:: ESTRATTO DEL TESTO ::

====

Ha poca importanza l’indirizzo scelto alle scuole superiori, che si tratti di liceo o istituto tecnico, la lingua italiana e i massimi rappresentanti della sua letteratura faranno sempre parte del programma.
Per questo motivo è molto importante riuscire a comprendere bene come svolgere l’analisi di un testo poetico, al fine di ottenere un buon voto e, al tempo stesso, ampliare la propria mente.
Comprendere determinati scritti, infatti, offre una visione del mondo differente dalla propria, attraverso la lente di grandi autori e autrici. Nonostante ciò venga in minima parte richiesto anche alle elementari e medie, è alle superiori che gli studenti sono chiamati a fare il gran salto, offrendo un’analisi tanto del testo quanto del significato, andando a fondo e non limitandosi alla superficie, apprendendo a memoria l’elenco delle figure retoriche utilizzate.
Di seguito spiegheremo in che modo affrontare l’analisi di un testo poetico, così da non arrivare mai impreparati a un’interrogazione o un compito in classe e, perché no, scoprire che in fondo la poesia ha ancora oggi un fascino innegabile.

====

:: DATI DI PARTENZA ::
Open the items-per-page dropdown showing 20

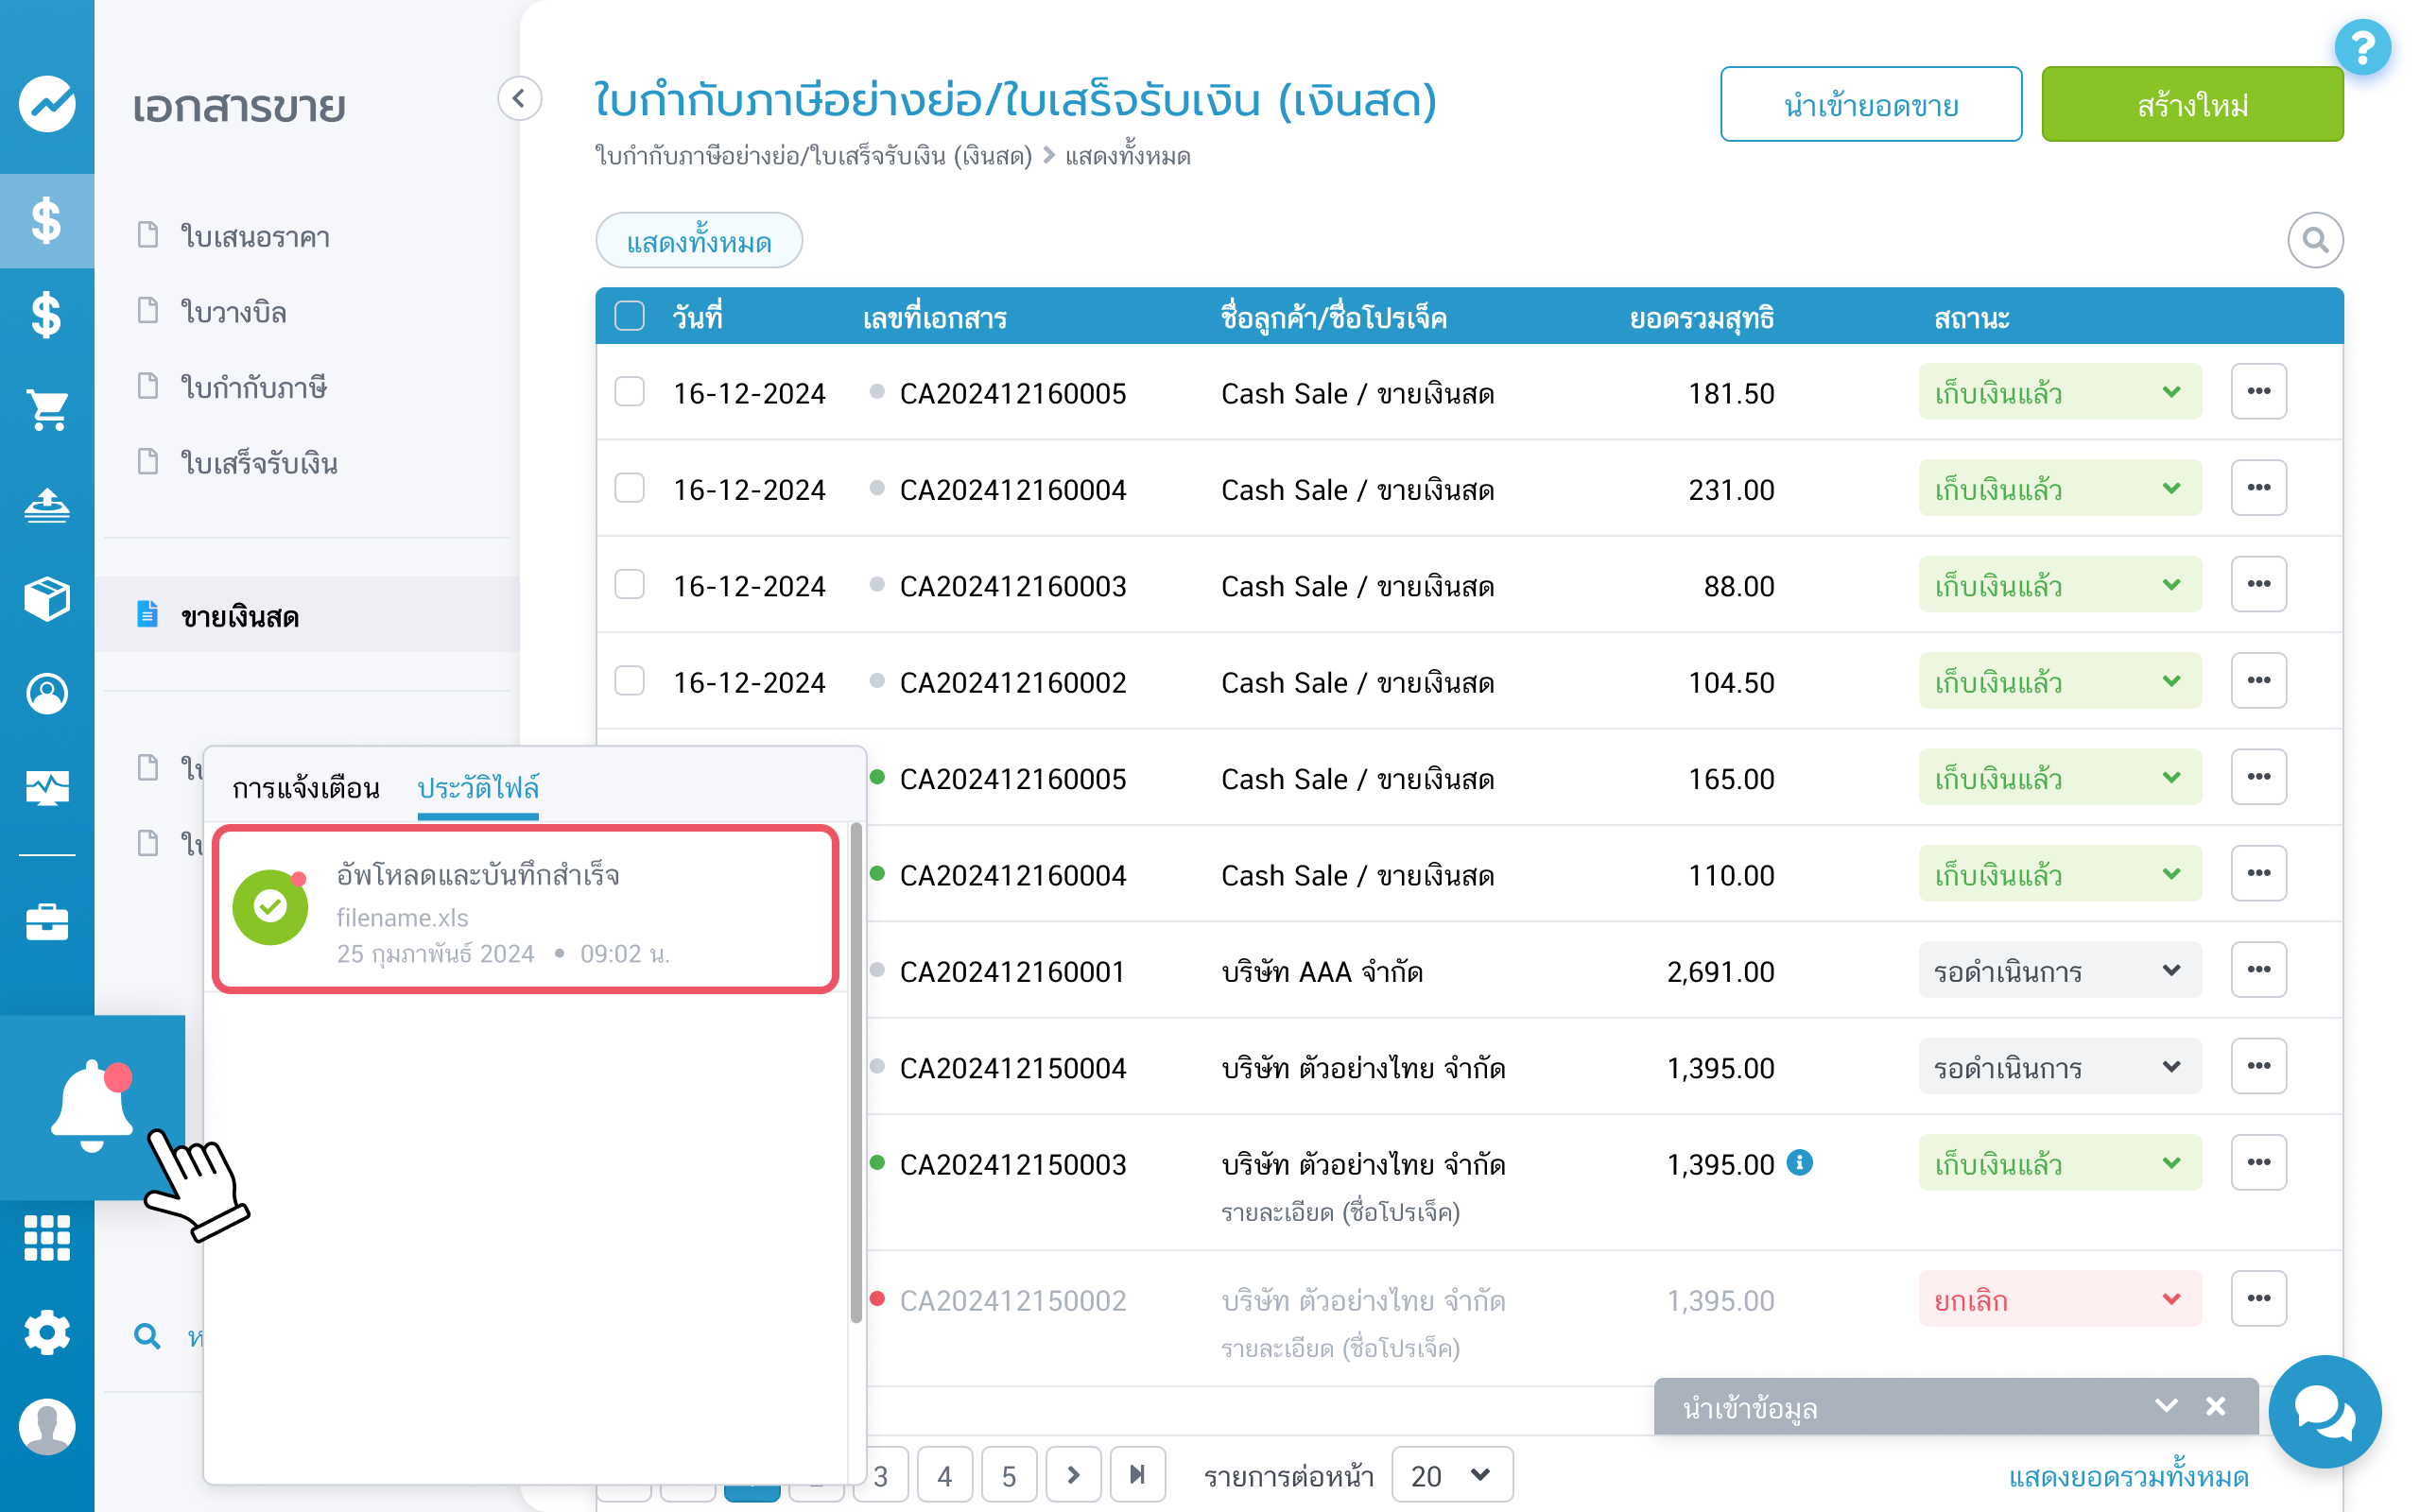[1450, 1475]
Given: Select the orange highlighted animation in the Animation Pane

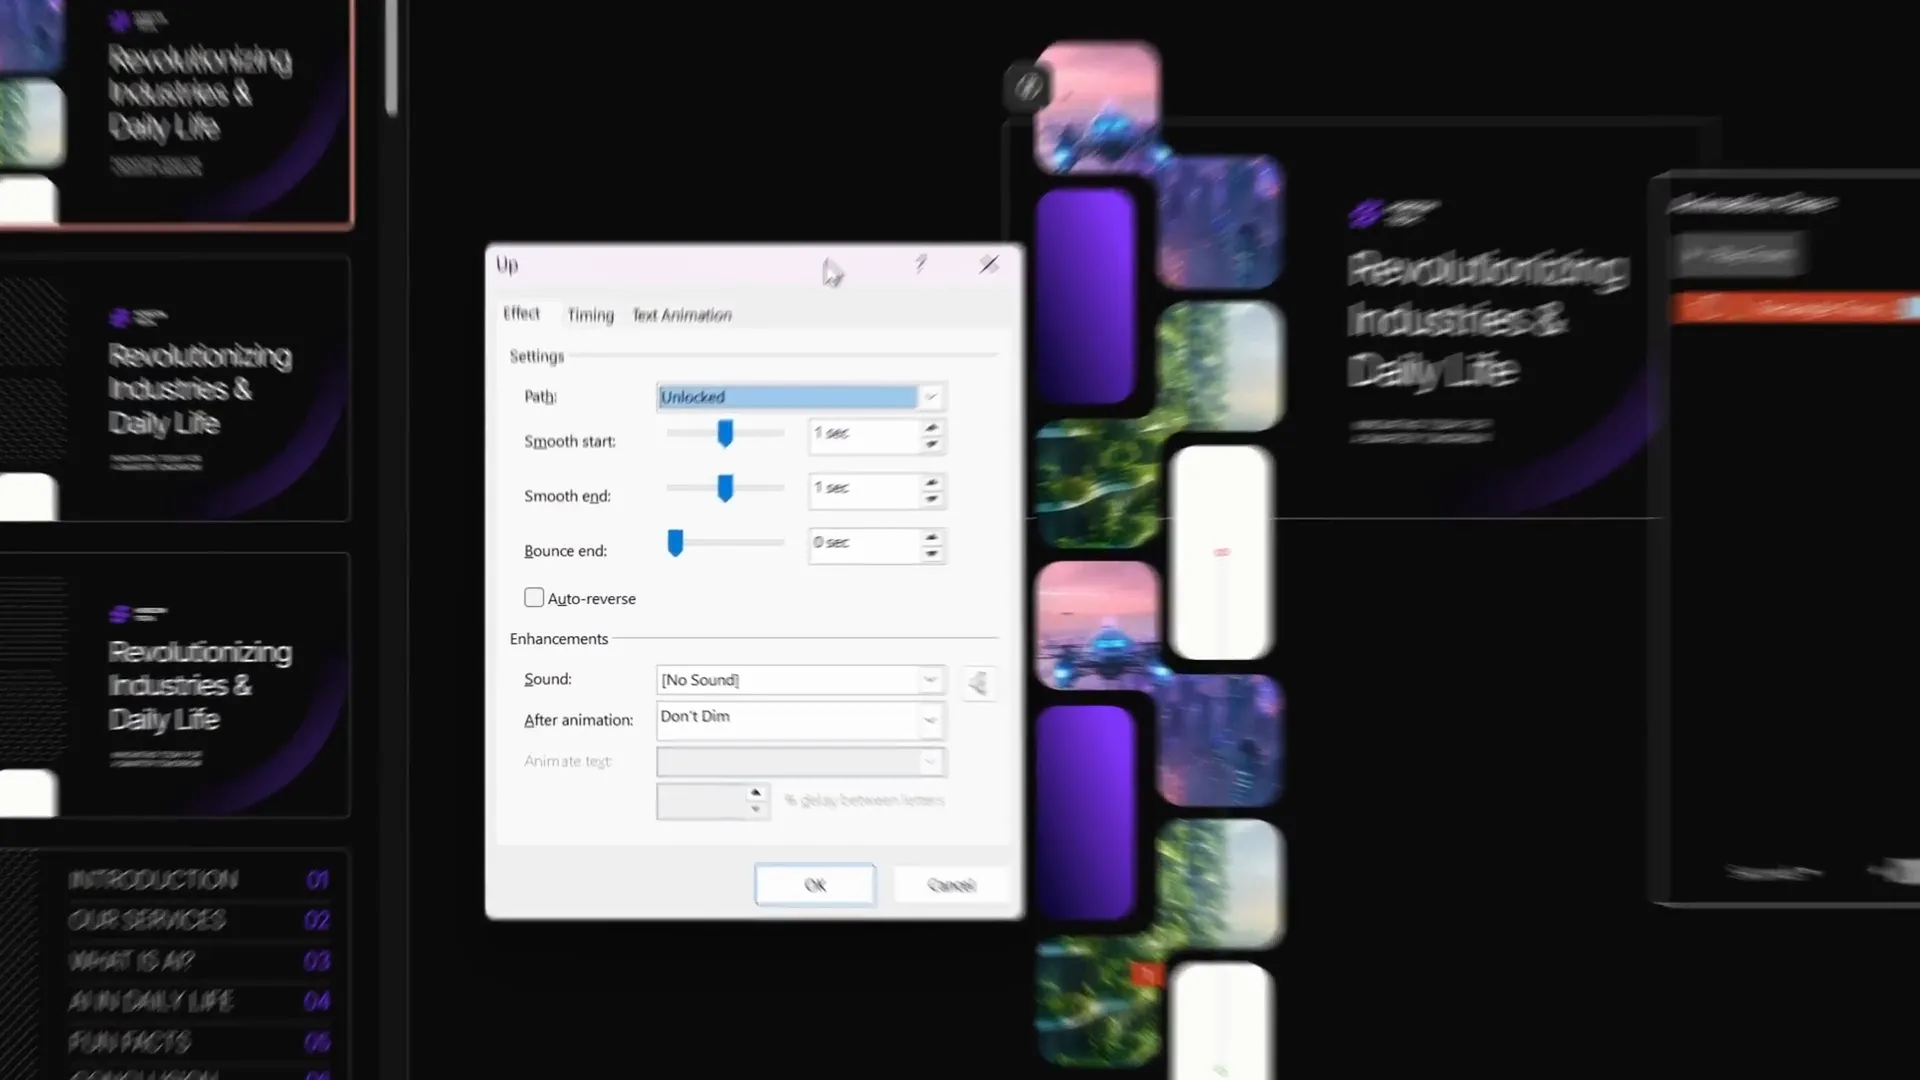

====

Aggiorna il passo dell'estratto che comincia con "Per questo motivo" e termina con "un fascino innegabile.", riscrivendolo con "componimento in versi" al posto di "testo poetico".

:: SOLUZIONE DEL PROBLEMA ::
Per questo motivo è molto importante riuscire a comprendere bene come svolgere l’analisi di un componimento in versi, al fine di ottenere un buon voto e, al tempo stesso, ampliare la propria mente.
Comprendere determinati scritti, infatti, offre una visione del mondo differente dalla propria, attraverso la lente di grandi autori e autrici. Nonostante ciò venga in minima parte richiesto anche alle elementari e medie, è alle superiori che gli studenti sono chiamati a fare il gran salto, offrendo un’analisi tanto del testo quanto del significato, andando a fondo e non limitandosi alla superficie, apprendendo a memoria l’elenco delle figure retoriche utilizzate.
Di seguito spiegheremo in che modo affrontare l’analisi di un componimento in versi, così da non arrivare mai impreparati a un’interrogazione o un compito in classe e, perché no, scoprire che in fondo la poesia ha ancora oggi un fascino innegabile.